Title: Beyond Financialisation: The Need for a Longue Durée Understanding of Finance in Imperialism
Authors: Kai Koddenbrock, Ingrid Harvold Kvangraven and Ndongo Sambra Sylla
Abstract: One of the central premises of the literature on financialisation is that we have been living in a new era of capitalism, characterised by a historical shift in the finance-production nexus. Finance has begun to behave ‘abnormally’ towards production. It has expanded to a disproportionate economic size and, more importantly, has divorced from ‘legitimate’ economic pursuits. In this paper we explore these claims of ‘expansion’ and ‘divorce’. We argue that although there has been expansion of financial motives and practices the ‘divorce’ between the financial and the productive economy cannot be considered a new empirical phenomenon having occurred during the last decades and even less an epochal shift of the capitalist system. The neglect of the needs of a self-centered economy has been the ‘normal’ and structural operation of finance in most of the former European colonies in the Global South during the last 150 years.

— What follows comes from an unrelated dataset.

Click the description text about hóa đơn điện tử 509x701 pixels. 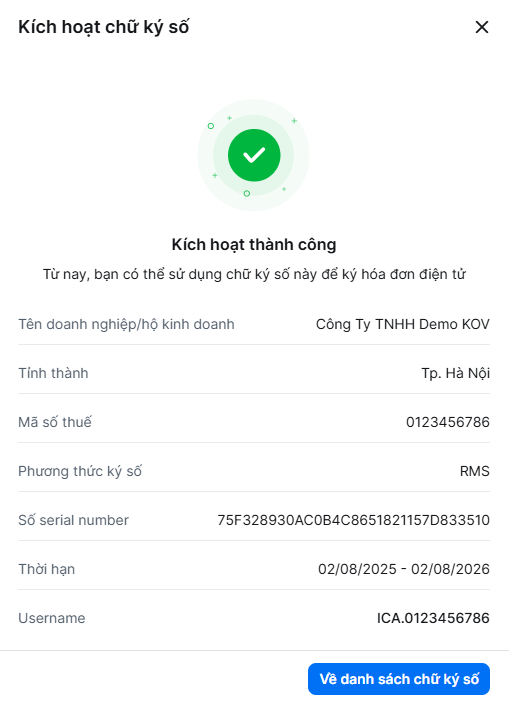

We provide evidence to that effect with a longue durée study of the finance-production nexus in Senegal and Ghana. A main result of our empirical exploration is that an understanding of the historical developments of finance under colonialism is key for understanding how capitalist finance works globally. Such a de-centered perspective requires however a serious engagement with the concept and logics of imperialism.